Daily Archives: May 6, 2022

One Year Later…

LiveJournal, Facebook, and on this site… I’ve literally lost count of the number of times I’ve made posts like this one:

It’s the issue that has most vexed me throughout my adult life. Since the start of my very first serious effort almost exactly 20 years ago to reach and maintain a healthy weight, I’ve lost, gained, and then repeated the cycle for over hundreds of pounds. There are lots of reasons for this recurring pattern, but when being brutally honest with myself, most of them are truly just excuses. It doesn’t matter how long the healthy part a particular portion of the cycle lasts, it never stops being work or becomes second nature. Eventually, I tire of the effort and default back to eating unhealthily and not exercising enough.

Nonetheless, the good news is that since that Facebook post from last year, I’ve managed to lose precisely 40 pounds, dropping from 241.6 to 201.6. What makes that number even more amazing is my end-of-year attempt to pause the weight loss and simply go into maintenance mode was a disaster that resulted in my regaining 15 pounds, which in turn necessitated spending the first three months of this year simply working them back off.
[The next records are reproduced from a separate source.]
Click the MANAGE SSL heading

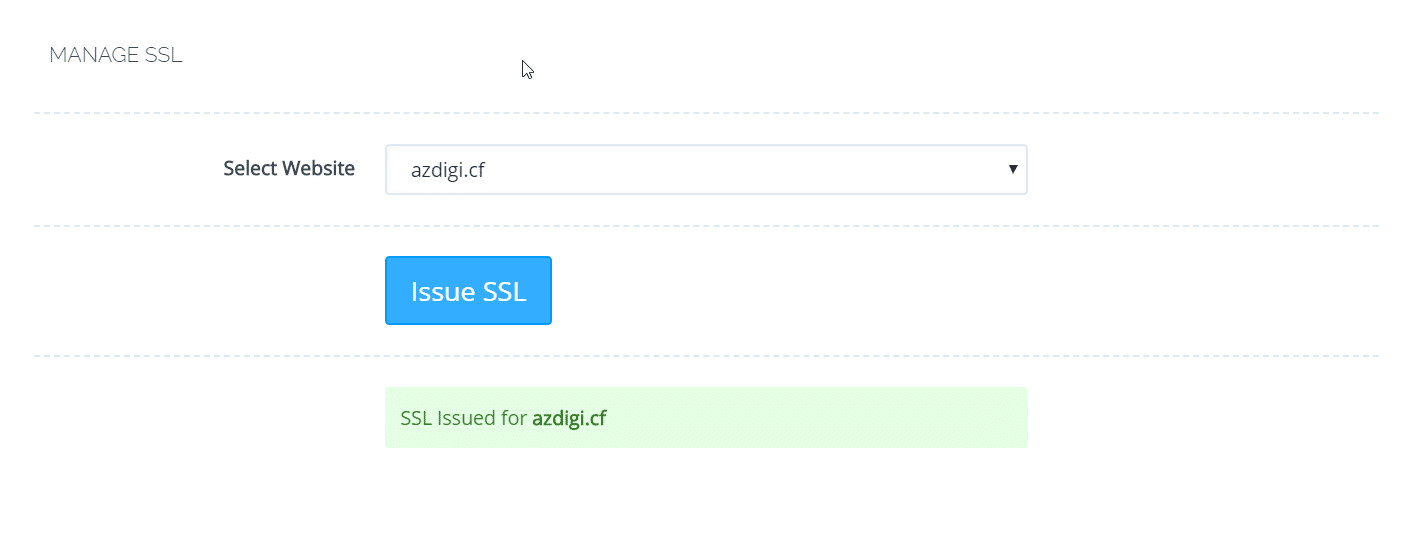click(x=116, y=55)
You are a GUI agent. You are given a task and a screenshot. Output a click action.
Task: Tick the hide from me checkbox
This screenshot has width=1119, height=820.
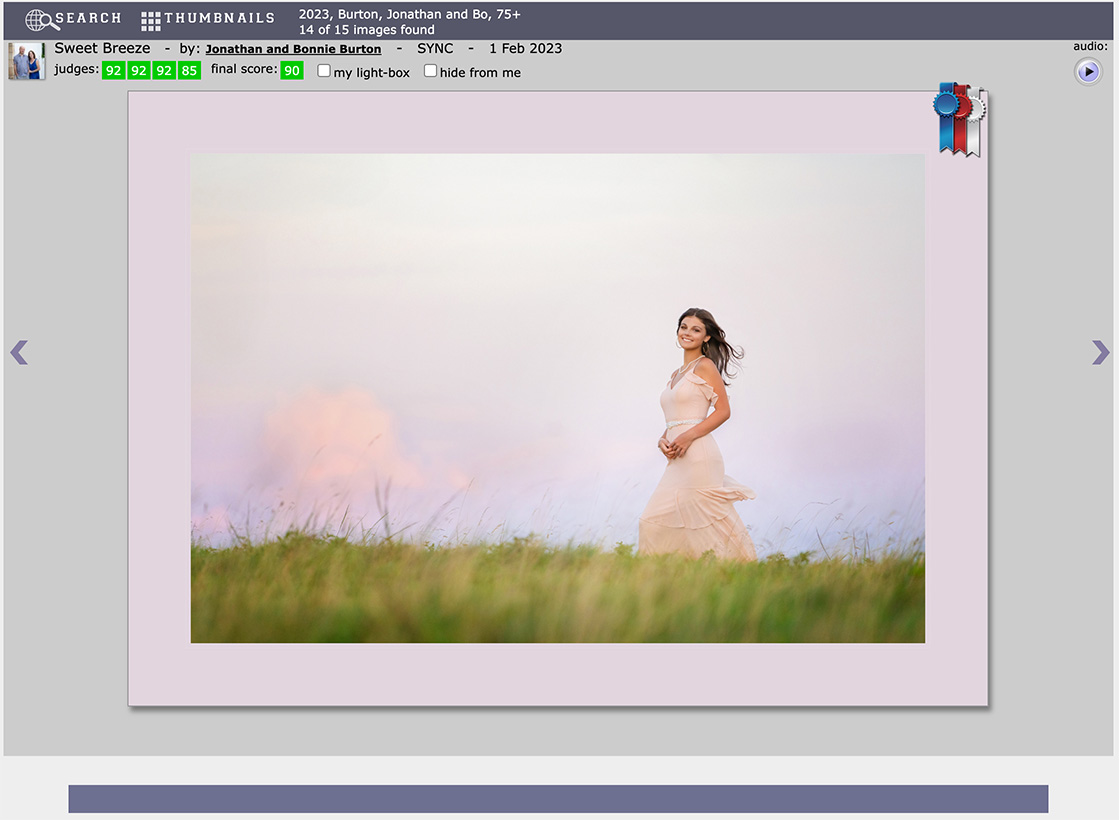431,71
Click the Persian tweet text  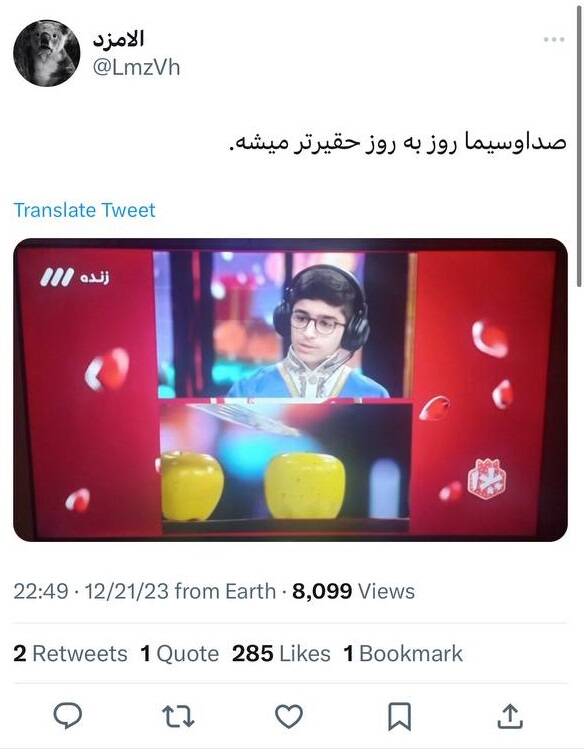(x=397, y=143)
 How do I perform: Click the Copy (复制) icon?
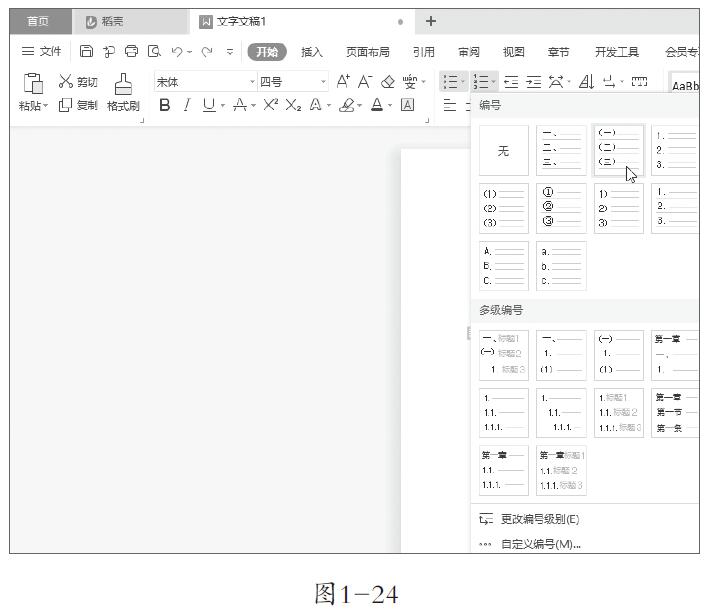66,105
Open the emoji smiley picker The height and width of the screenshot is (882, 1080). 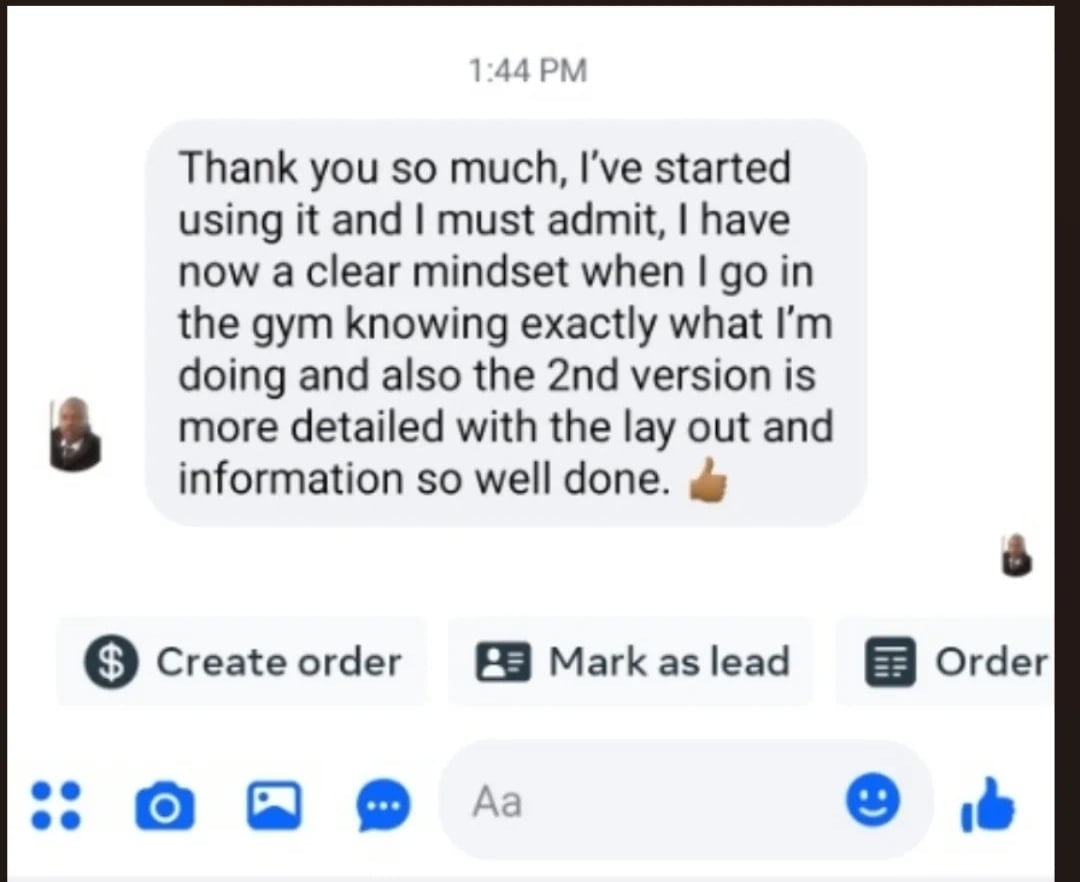873,799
Currently, my motivation remains solid, and tt appears that reaching my goal of 190 lb should happen before the end of the summer. If successful, it will mark the third different time I’ve lost over 50 pounds in the last 20 years.

While there’s literally no doubt in my mind that it will happen, maintaining without significant weight fluctuation will be the serious challenge. I’m already giving thought to how to best attempt it this time around, because it’s always been easier to work my body back into healthy shape. In fact, I’m good at it. However, maintaining my ideal weight… Ugh. It seems like the act of increasing the caloric intake or reducing the exercise intensity puts a serious dent in the motivation. Something has to be different about my mindset or approach this time around — just what exactly is currently unclear.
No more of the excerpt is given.